Страшно было это жуткое сознание своего нравственного падения, своей измены всему прошлому, что до сих пор составляло содержание всей его жизни, — но весь ужас трагической его коллизии ждал героя нашего впереди и заключался в той радикальной противоположности, какая существовала между ним и Зинаидой Федоровной. Оба они жили до того времени призрачной жизнью, оба обманывали себя и других теми иллюзиями, которыми тешились, оба пришли к разочарованию в этих иллюзиях, к полному нравственному банкротству, но великое горе для обоих было то, что один искал выхода в том самом, в чем разочаровалась другая, и наоборот.

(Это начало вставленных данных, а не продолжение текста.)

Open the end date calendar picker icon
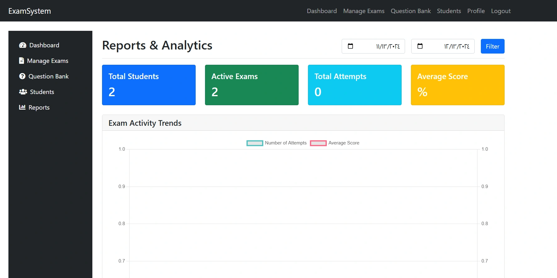[x=420, y=46]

Когда герой открыл глаза Зинаиде Федоровне и дал ей понять весь позор ее ложного положения в доме Орлова, она была готова лишить себя жизни, но он, воззвав ее к настоящему, а не призрачному обновлению, увлек ее за границу, где, слушая его рассказы из прошлого, она загорелась новой энергией протеста против всего своего прошлого и говорила:
— Я сама ненавижу и презираю свое прошлое, и Орлова, и свою любовь. Какая эта любовь? Это эгоизм, грубый, пошлый эгоизм!.. — продолжала она, сверкая глазами. — Я любила Орлова, то есть, другими словами, хотела, чтобы он принадлежал только мне, — и в этом вся жизнь, все страдание. Теперь даже смешно все это, — говорила она, подходя к окну и глядя вниз на канал. — Все эти любви только туманят совесть и сбивают с толку. В жизни или вовсе нет смысла, или же она только в одном — в борьбе. В борьбе не на жизнь, а на смерть! Наступить каблуком на подлую змеиную голову, чтобы она — крак! Вот в чем смысл.

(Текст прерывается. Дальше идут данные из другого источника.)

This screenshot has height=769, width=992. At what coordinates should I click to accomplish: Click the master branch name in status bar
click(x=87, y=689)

Случись у нашего героя за душой кроме любви к Зинаиде Федоровне хоть что-нибудь столь же живое, какова была его любовь, очень возможно, что, как ни была разочарована Зинаида Федоровна в любви, она могла бы со временем и вновь полюбить человека, спасшего ее от смерти. Как любовь вдохновляет на подвиги, так, наоборот, и живое увлечение каким-нибудь делом способно возбудить любовь. Энтузиасты, как известно, по большей части пользуются успехом у женского пола. Но чем более разглядывала Зинаида Федоровна нашего героя, тем более и более убеждалась, что перед ней не живой человек, а гнилой труп, да к тому же еще и обманщик почище Орлова, так как, желая привлечь ее, он рисовался перед нею тем, в чем сам изверился, и сулил ей то, что дать был давно уже не в состоянии. И вот, наконец, у них произошло страшное и роковое объяснение, в котором вся фальшь их взаимных отношений всплыла наружу и обнаружилась во всем своем безобразии и безвыходности.
«— Владимир Иванович. — сказала она тихо и прерывисто дыша; ей тяжело было говорить. — Владимир Иванович, если вы сами не верите в дело, если вы уже не думаете вернуться к нему, то зачем. зачем вы тащили меня из Петербурга? Зачем обещали и зачем возбудили во мне сумасшедшие надежды? Убеждения ваши изменились, вы стали другим человеком, и никто не винит вас в этом, — убеждения не всегда в нашей власти, но. но, Владимир Иванович, Бога ради, зачем вы неискренни? — продолжала она тихо, подходя к нему. — Когда я все эти месяцы мечтала вслух, бредила, восхищалась своими планами, перестраивала свою жизнь на новый лад, то почему вы не говорили мне правды, а молчали или поощряли рассказами и держали себя так, как будто вполне сочувствовали мне? Почему? Для чего это было нужно?